For a person who has the tendency to skew living 75% in my brain and 25% in my body, I’m surprisingly very visual. I like translating intangible feelings to Venn diagrams and to each project its own tab in my master-spreadsheet. Plans must be penned to be realized, if only in endless lists that beget more lists. Shapes are satisfying. My novels—back in the pre-childbirth times where I had to time to write such things—generally started as amorphous word-vomit blobs that slowly collected around a form, and the form perhaps saved the whole enterprise. It was liberating for me to declare Four Corners is all squares, Degas is a parabola, because, as I like to say, you are free when you choose your cage.
My first book came from this image of an arc approaching asymptote, times two. Degas Must Have Loved a Dancer is the story of two lovers who never quite get together, themes of infinite approach and artistic obsession, a line getting closer and closer but doomed to never intersect the other line doing the same thing in another quadrant. Desire drives the telling. Two equal, diverging lives, too similar to meet in the different planes they inhabit. Star-not-enough-crossed lovers.
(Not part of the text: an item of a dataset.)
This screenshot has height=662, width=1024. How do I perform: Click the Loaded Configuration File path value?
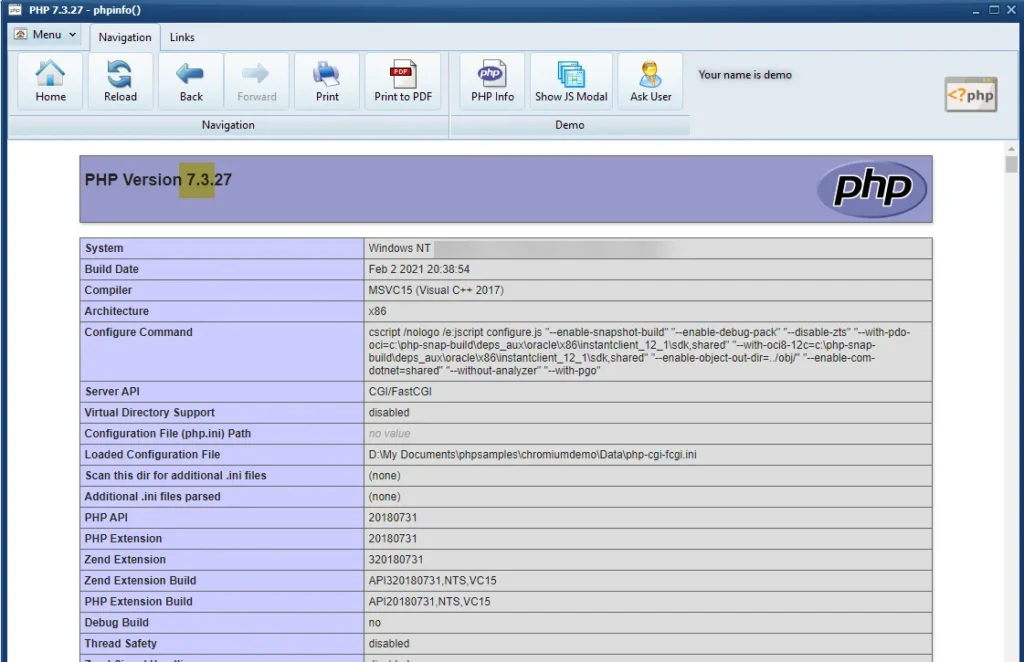[532, 454]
Then you have my second book, Four Corners, which as the title suggests is all about squares for a family of four. This really factors into, and frames, each and every scene, which are always set in a square-shaped place—an angled table, a four-door car, a four-postered bed.
Finally there’s my third book, pending self-publishing ASAP since it’s been too long lost in limbo, based upon concentric rings of tree growth. The title is The Birches, with the central scene this fraught moment where the main character as a child peels the bark off a bunch of poor birch trees. All other scenes emanate out from or fixate on this central moment. So as opposed to your typical book that starts from the beginning and works its way in linear fashion from A to B, mine begins in the middle and works it way out. (In theory; this was easier said than done!) I am fascinated by the way each ring of a tree reveals its history—one ring has meager growth due to a fire, another takes a leap in a season of much rain—and try to reflect such “rings” in the narrative arcs of a family’s history.
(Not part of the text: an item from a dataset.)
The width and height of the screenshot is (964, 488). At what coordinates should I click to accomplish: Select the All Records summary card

Each book’s “image” works in both literal and figurative ways. The central organizing principle becomes a player in itself. However, with each book, these were ideas that were likely way more apparent to me as the writer rather than overtly there for any reader. Most readers would probably not even notice (consciously at least) and it wouldn’t do the book any disservice not to notice. Having this image in my mind helped me go about the daunting process of organizing/completing these books; it gave me something fun to work with that begat its own set of related ideas, demanding its own rules and language. Whether or not the reader can decipher all this, I would hope it certainly adds to the depth of meaning of each book. When I say form = content as I used to in my former life as a writing teacher, there’s the example: a book about trees whose structure happens to resemble them.
A container, as we learned in recent submersible news, is everything. But in this regard, I wouldn’t argue for it being perfectly sealed, rather just the loosest idea of scaffolding that maybe only guides the writer. The reader may sense a feeling of being held, in good hands, but not too tightly. You don’t want them feeling claustrophobic and constricted, as if the characters have none of their own autonomy (and can never come truly alive). They can at least trust that the world being created before them has its rules, that nothing is arbitrary, but there’s also room for change and surprise.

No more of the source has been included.